____ Task data

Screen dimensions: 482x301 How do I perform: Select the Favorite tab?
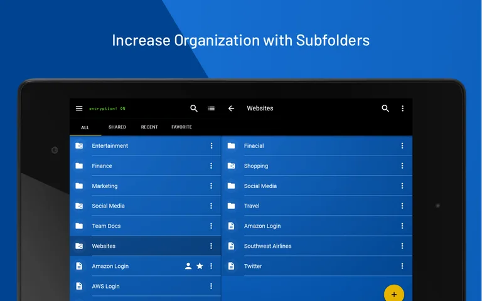pyautogui.click(x=181, y=127)
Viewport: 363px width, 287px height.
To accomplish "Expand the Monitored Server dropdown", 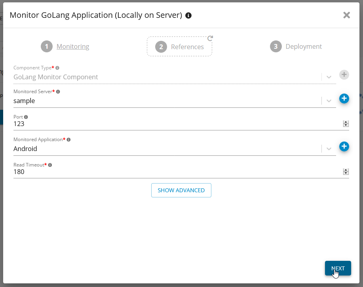I will pyautogui.click(x=329, y=101).
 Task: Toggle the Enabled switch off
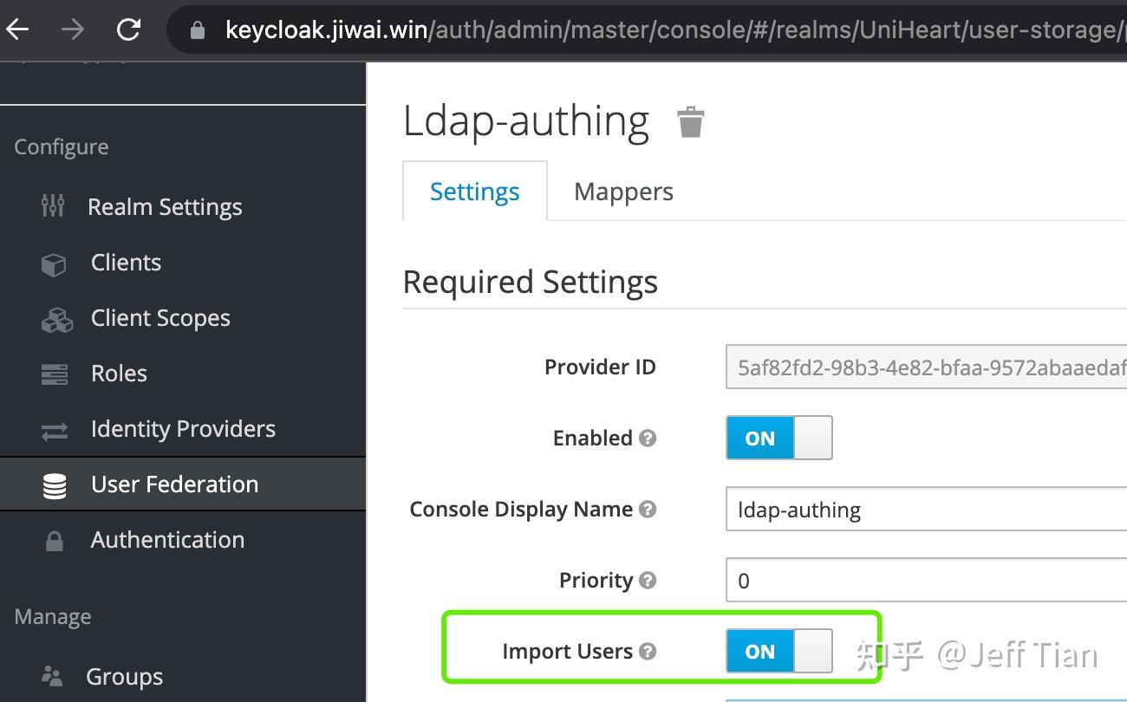(x=778, y=438)
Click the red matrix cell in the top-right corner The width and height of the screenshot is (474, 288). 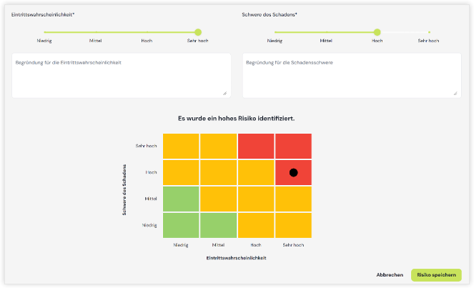click(x=293, y=146)

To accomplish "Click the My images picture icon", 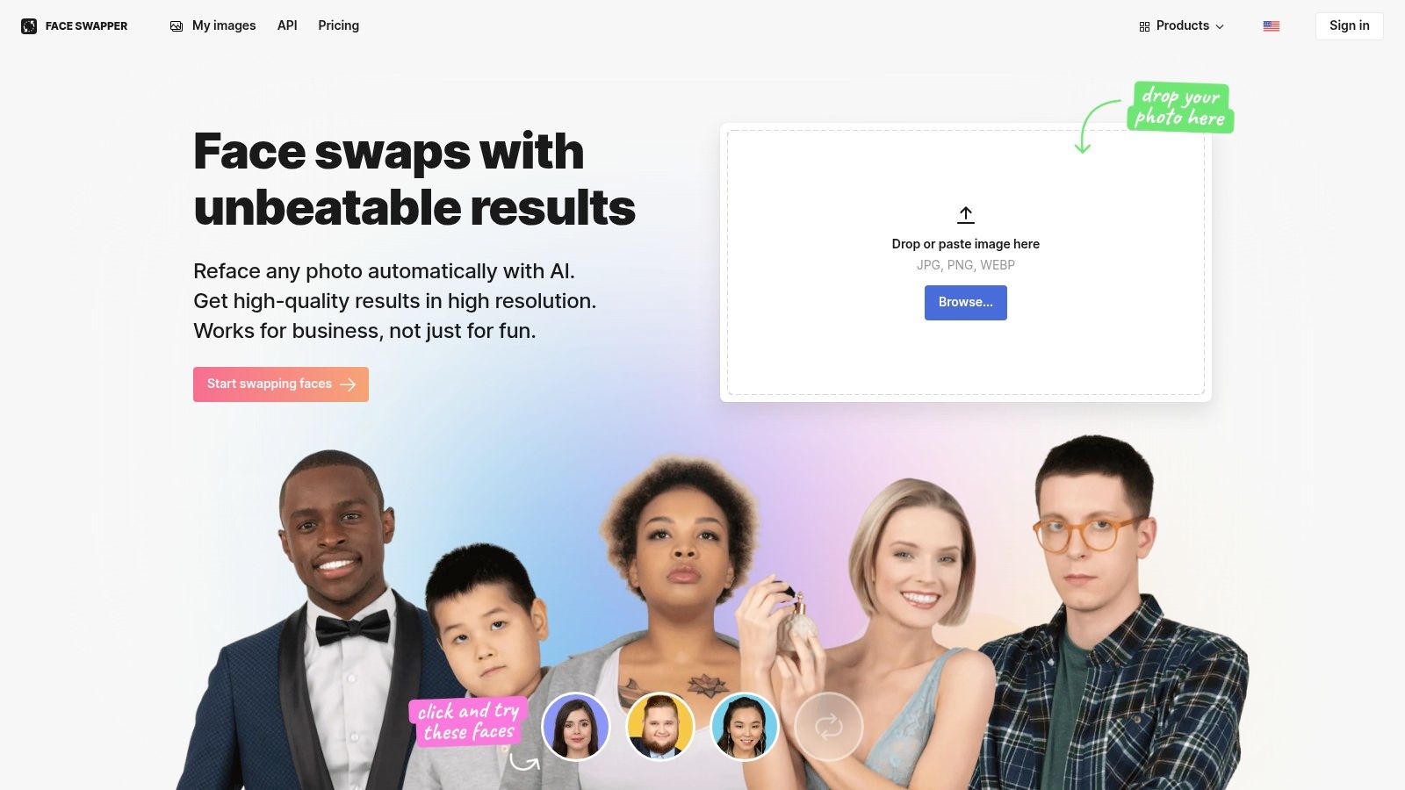I will coord(177,26).
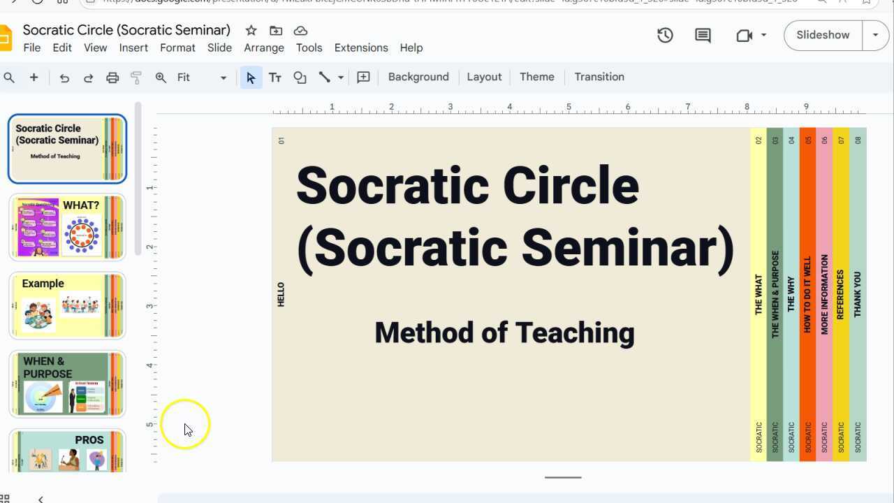Open the Fit zoom dropdown
Image resolution: width=894 pixels, height=503 pixels.
pos(223,78)
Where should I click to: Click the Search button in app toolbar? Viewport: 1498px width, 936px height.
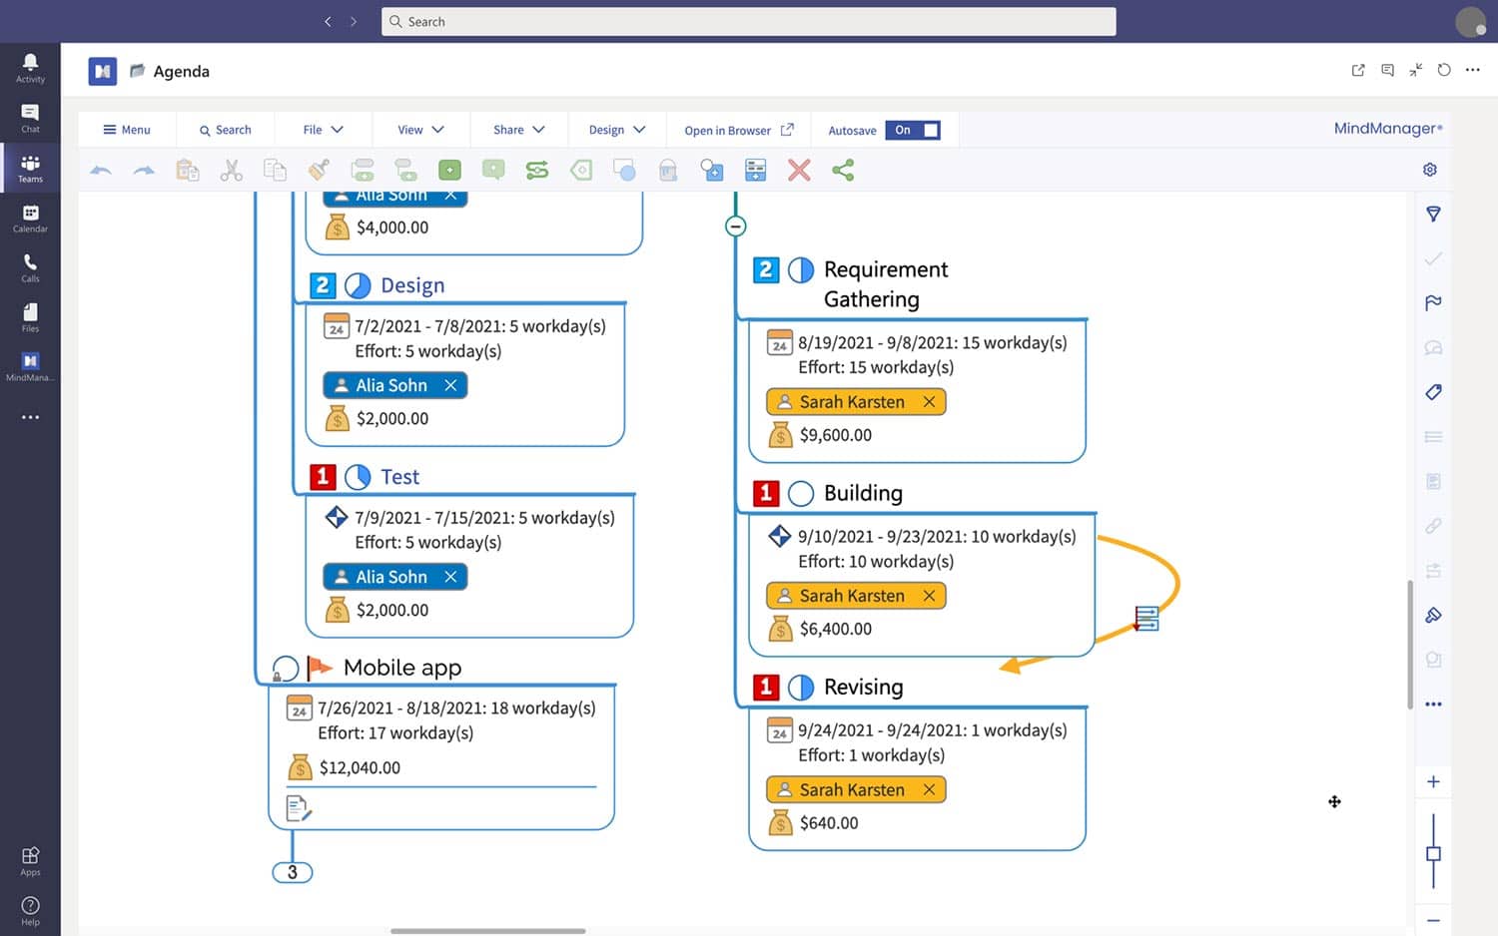coord(225,130)
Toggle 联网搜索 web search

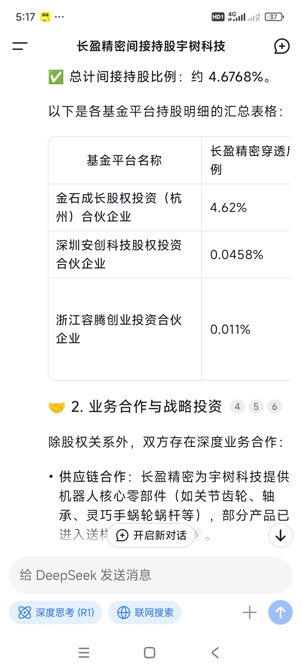click(x=145, y=612)
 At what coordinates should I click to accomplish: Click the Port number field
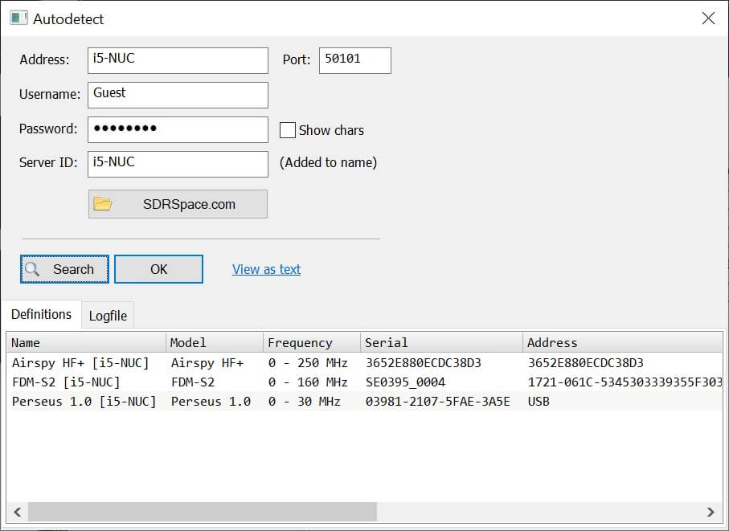(354, 60)
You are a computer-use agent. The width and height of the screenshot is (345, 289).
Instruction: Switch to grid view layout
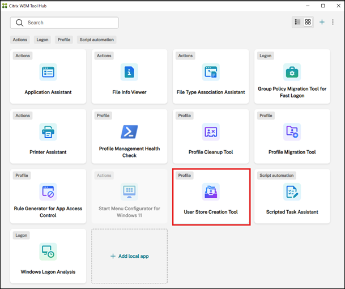[x=308, y=22]
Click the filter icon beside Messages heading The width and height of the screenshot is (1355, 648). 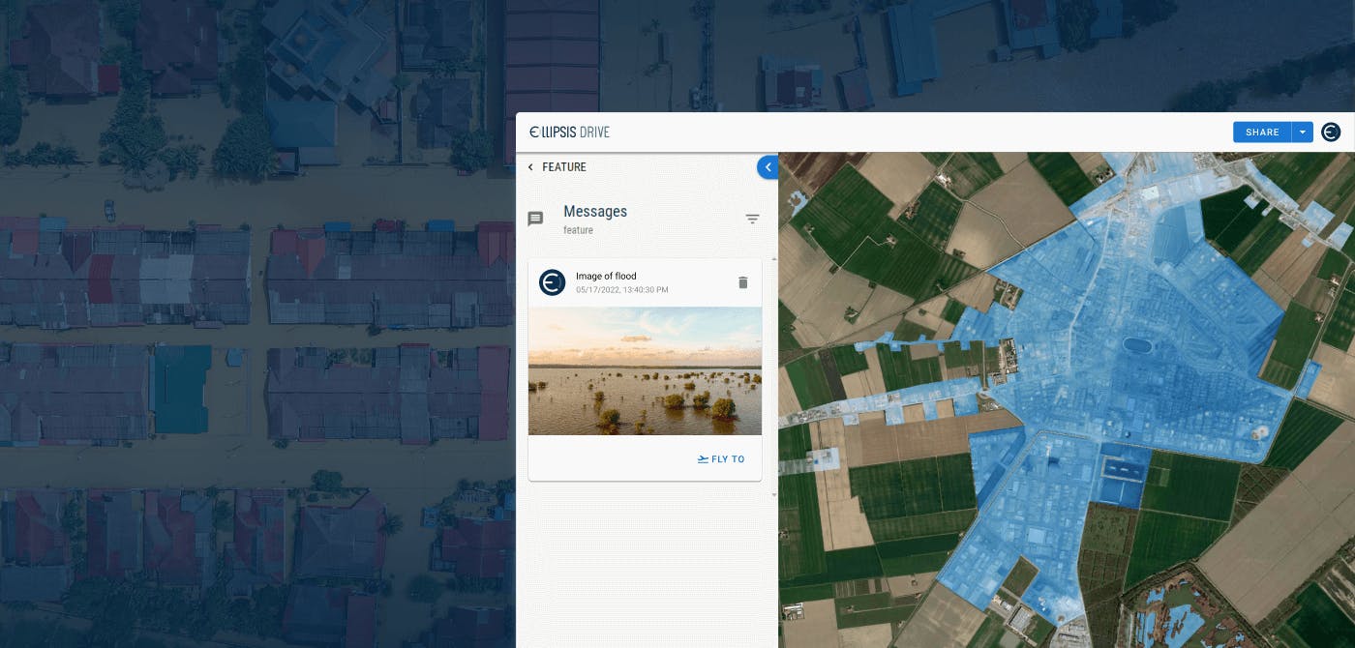(753, 219)
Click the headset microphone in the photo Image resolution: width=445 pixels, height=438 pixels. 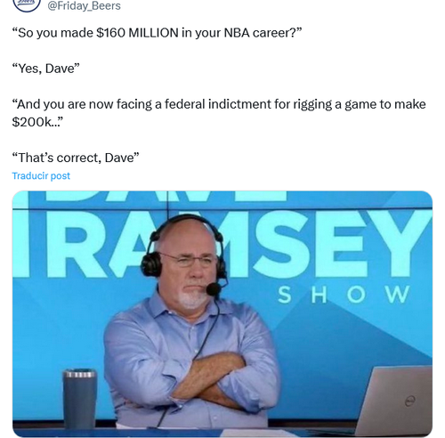[x=214, y=288]
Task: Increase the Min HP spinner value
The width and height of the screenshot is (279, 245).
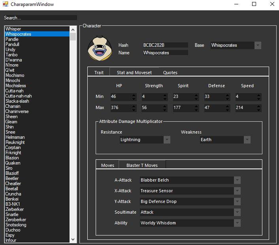Action: pyautogui.click(x=134, y=95)
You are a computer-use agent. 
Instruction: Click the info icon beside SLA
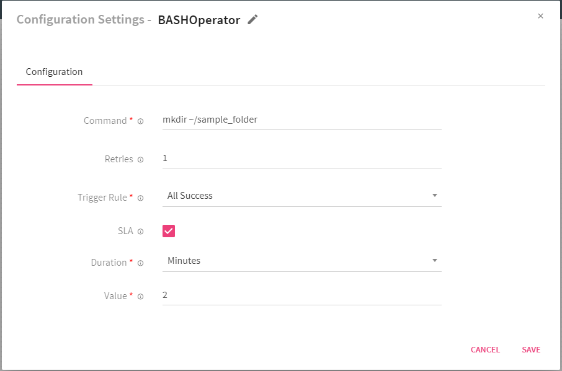pyautogui.click(x=140, y=231)
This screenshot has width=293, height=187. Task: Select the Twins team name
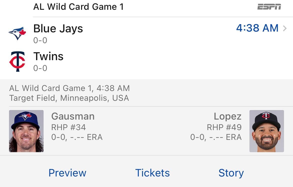48,56
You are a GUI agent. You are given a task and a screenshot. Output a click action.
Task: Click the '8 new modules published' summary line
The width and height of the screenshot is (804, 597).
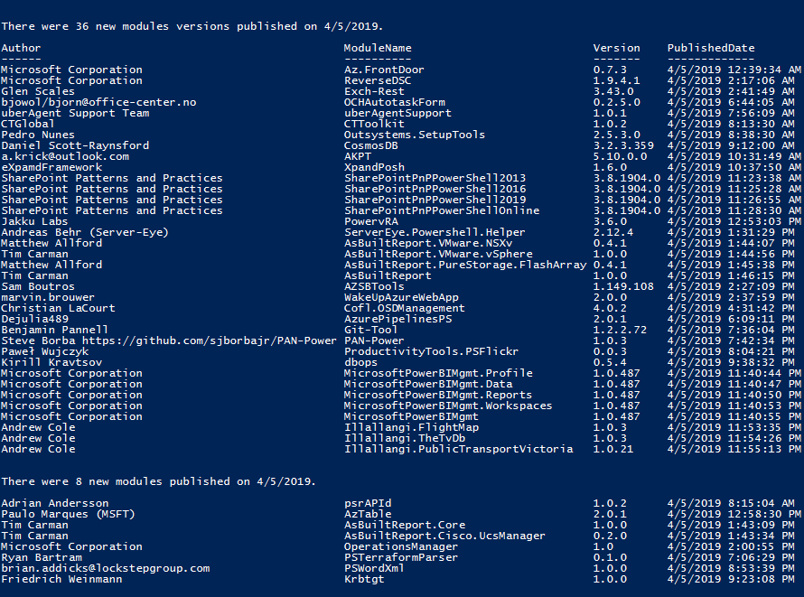point(158,481)
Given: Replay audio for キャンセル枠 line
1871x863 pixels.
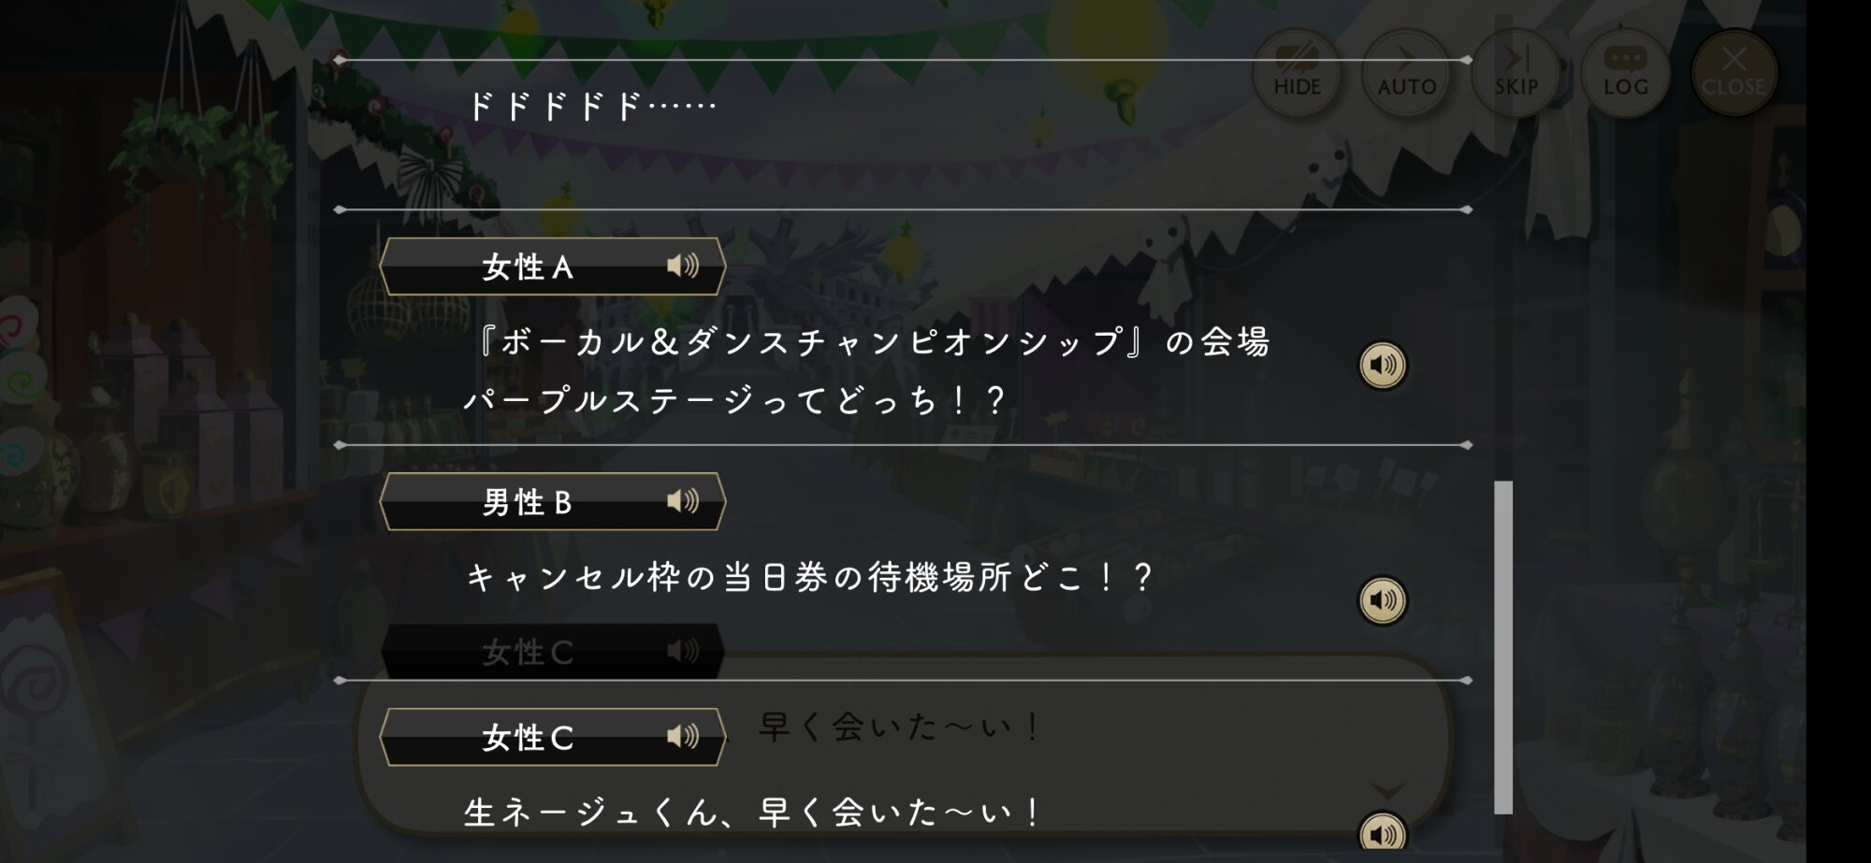Looking at the screenshot, I should [1383, 600].
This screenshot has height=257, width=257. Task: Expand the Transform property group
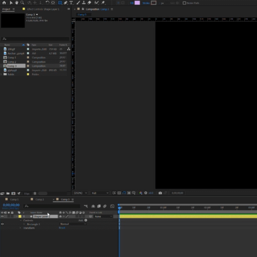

________

● **Brief**:
Reproduce the lines from the line with "Given: Replay audio for キャンセル枠 line" through the last line of the entries exactly, including both ends and excluding pictures.

● **Written answer**:
Given: Replay audio for キャンセル枠 line
1871x863 pixels.
Looking at the screenshot, I should [1383, 600].
This screenshot has height=257, width=257. Task: Expand the Transform property group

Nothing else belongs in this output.